§ **TASK DETAILS**: In the text below on funding the federal budget, rewrite the part from "I have said" to "would spend it.", replacing "federal debt" with "national debt".

§ **SELECTED TEXT**:
In order to compute the required tax rate to meet the budget, some basic information is readily available, but some of the adjustments to that data estimated.  I would hope to refine these estimates later, or maybe someone reading this posting will have better data.


I have said that we want to raise enough money to meet the current federal budget of 3.456 trillion dollars. I would like to plan on raising a little more in order start paying down the federal debt.  But, that is not realistic. Give congress a little extra money and they would spend it.
The government will raise .96 trillion direct from social programs taxes and 26 billion directly from tariffs.
              In trillions of dollars needed to fund the government:
                 3.456 - .96 - .026 = 2.47


The source of taxable sales are:
GDP  of 15 trillion per year.  I estimated that 50% of GDP falls in the non taxable sales category. This is hard to determine.  It is known that 70% of the total economy is due to consumer spending. Not all of that is taxable however, so I used an estimate of 50% as being taxable.


We import about 2 trillion dollars per year to be sold in this country. After taking into account exports which are not subject to sales taxes the trade deficit amounts to 408 billion dollars/year.
                 (50% x 15x10\12) + .408 x 10\12 dollars = 7.9 x 10\12 dollars


The total value of stocks and bonds sold on the US stock market are:
         Stocks            NYSE 19 trillion dollars/year
                               NASDAQ   13 trillion dollars/year
                               AMEX       10.7 trillion dollars/year
                                OTC         4 trillion dollars/year
       Bonds          84 trillion dollars/year  --- We are currently selling about 1 trillion dollars to finance the government.  I haven't found a good figure how much the accumulated municipal bonds would amount to but I would think they would be on the same order.  So total taxable bond sales would be about 82 trillion dollars.

§ **STUDY MATERIAL**:
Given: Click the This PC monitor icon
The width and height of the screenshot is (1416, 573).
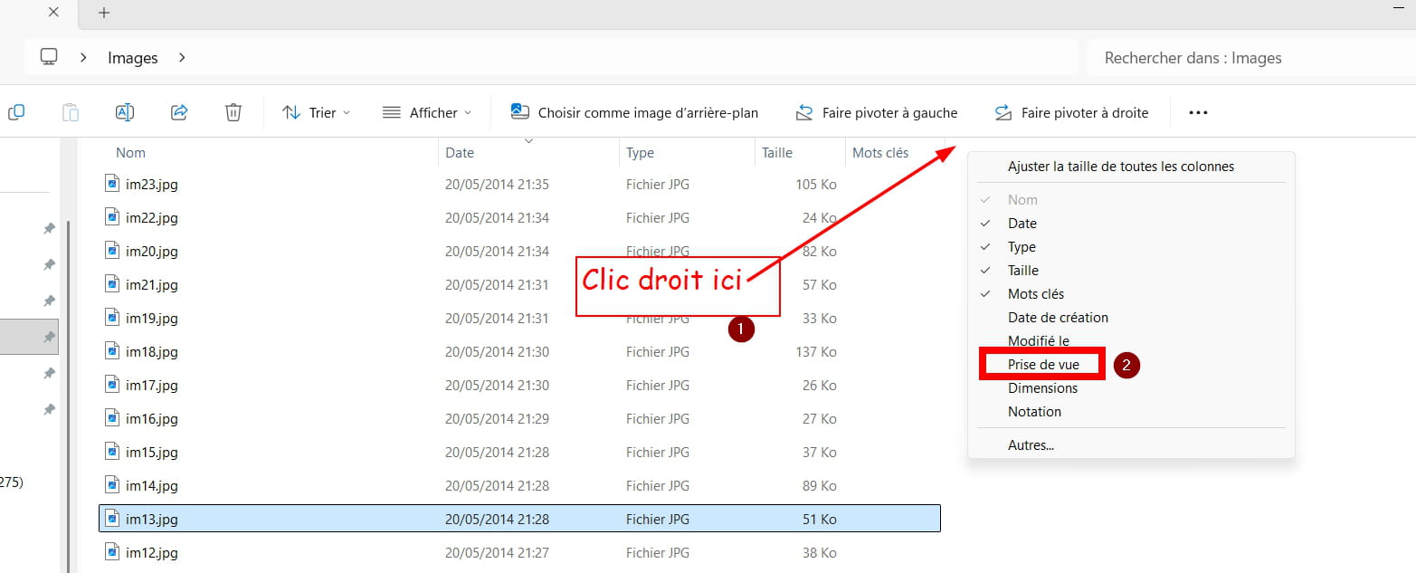Looking at the screenshot, I should pos(49,57).
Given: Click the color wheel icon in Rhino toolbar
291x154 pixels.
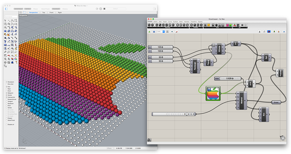Looking at the screenshot, I should click(16, 59).
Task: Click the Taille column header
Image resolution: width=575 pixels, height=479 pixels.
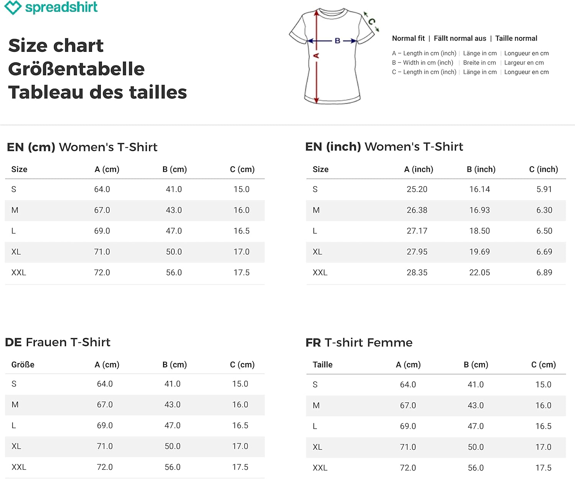Action: coord(322,365)
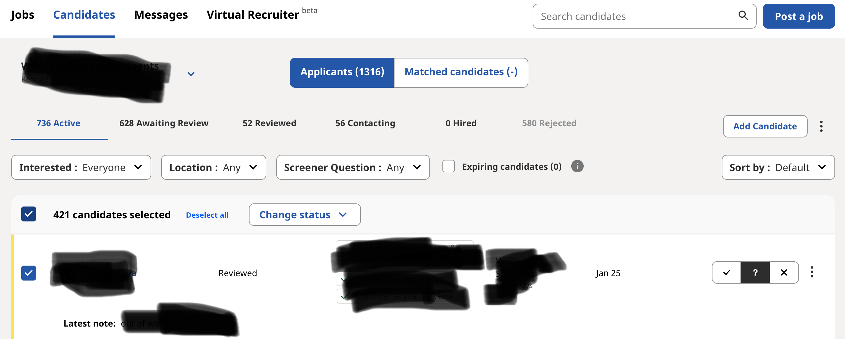Click the checkmark approve icon for the candidate
This screenshot has width=845, height=339.
(x=727, y=272)
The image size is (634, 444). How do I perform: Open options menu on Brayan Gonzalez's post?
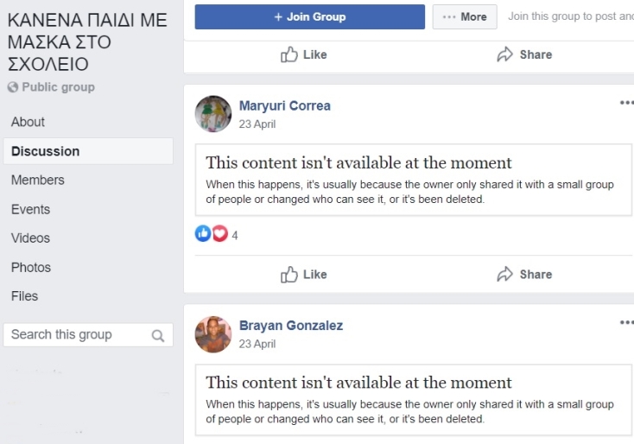point(626,323)

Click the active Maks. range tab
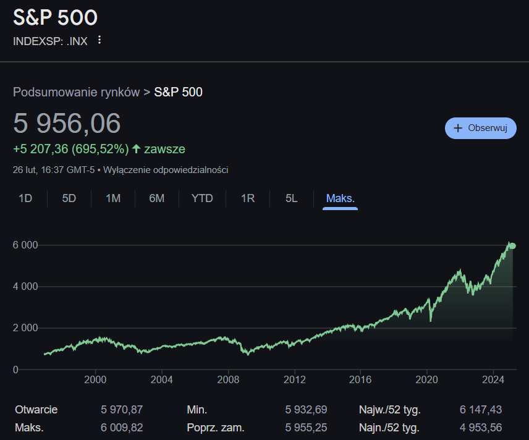[x=340, y=198]
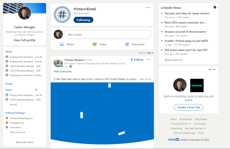Open the Privacy & Terms dropdown
The width and height of the screenshot is (230, 149).
(x=181, y=124)
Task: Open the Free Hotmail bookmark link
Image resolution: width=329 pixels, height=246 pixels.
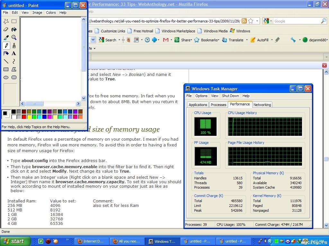Action: [x=143, y=31]
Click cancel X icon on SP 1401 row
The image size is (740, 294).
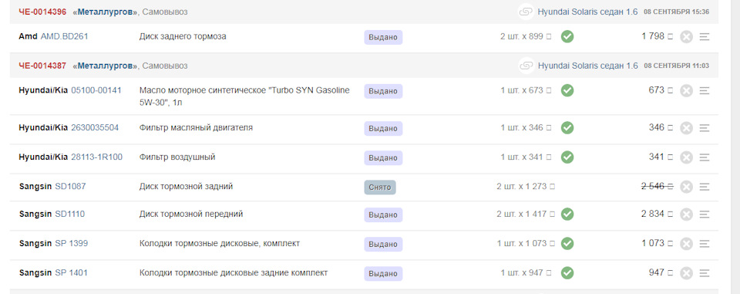click(686, 273)
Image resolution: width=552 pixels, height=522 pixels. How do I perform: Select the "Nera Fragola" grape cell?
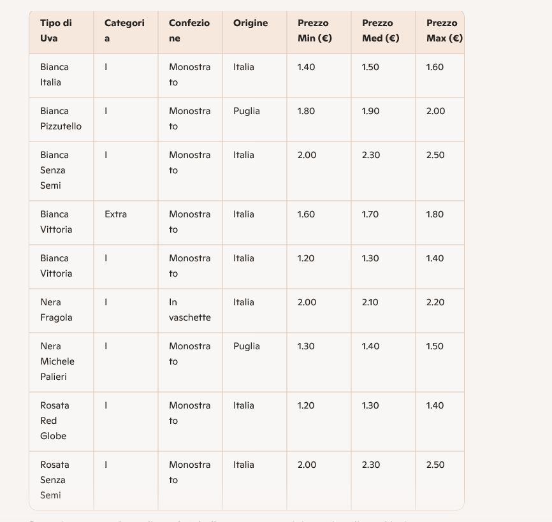(56, 310)
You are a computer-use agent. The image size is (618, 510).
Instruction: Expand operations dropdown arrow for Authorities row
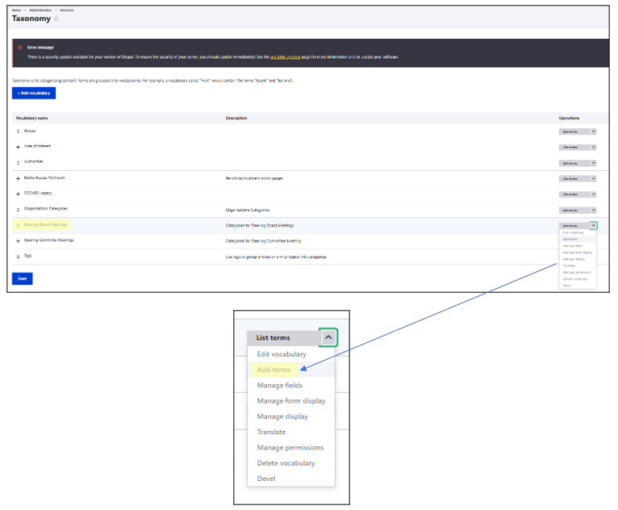pyautogui.click(x=593, y=163)
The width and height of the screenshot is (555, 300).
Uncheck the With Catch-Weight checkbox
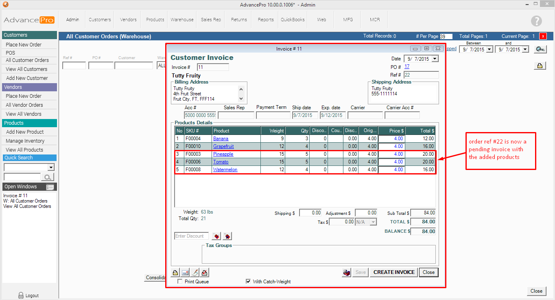(248, 282)
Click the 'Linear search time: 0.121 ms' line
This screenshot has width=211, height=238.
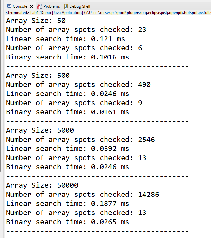[66, 39]
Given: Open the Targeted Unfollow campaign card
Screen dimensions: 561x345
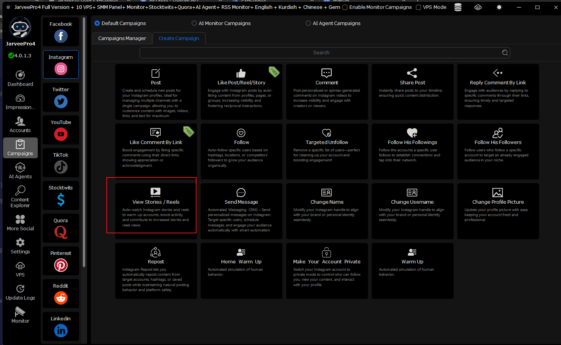Looking at the screenshot, I should [327, 150].
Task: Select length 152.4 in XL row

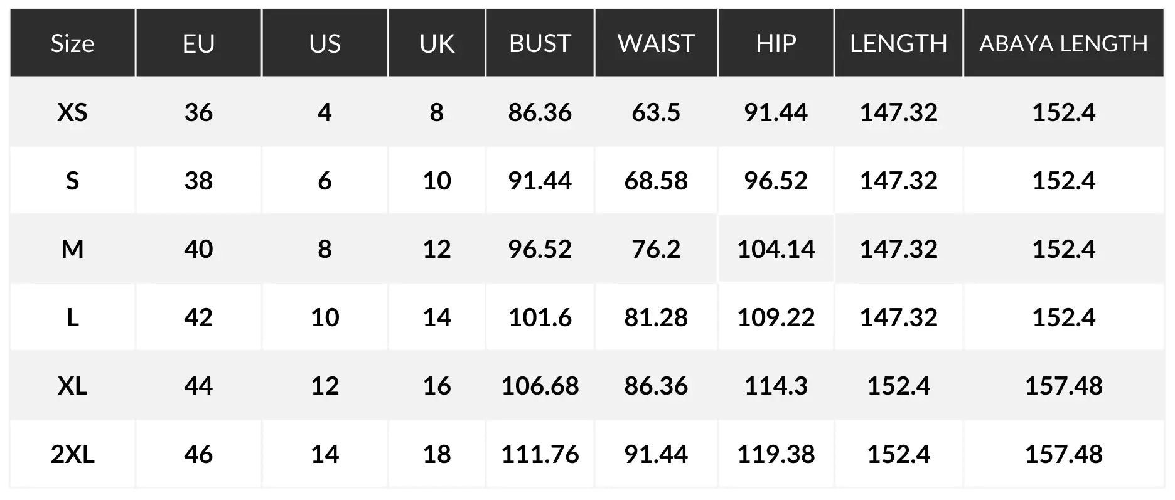Action: pyautogui.click(x=898, y=386)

§ **EXERCISE OUTPUT**:
I have said that we want to raise enough money to meet the current federal budget of 3.456 trillion dollars. I would like to plan on raising a little more in order start paying down the national debt.  But, that is not realistic. Give congress a little extra money and they would spend it.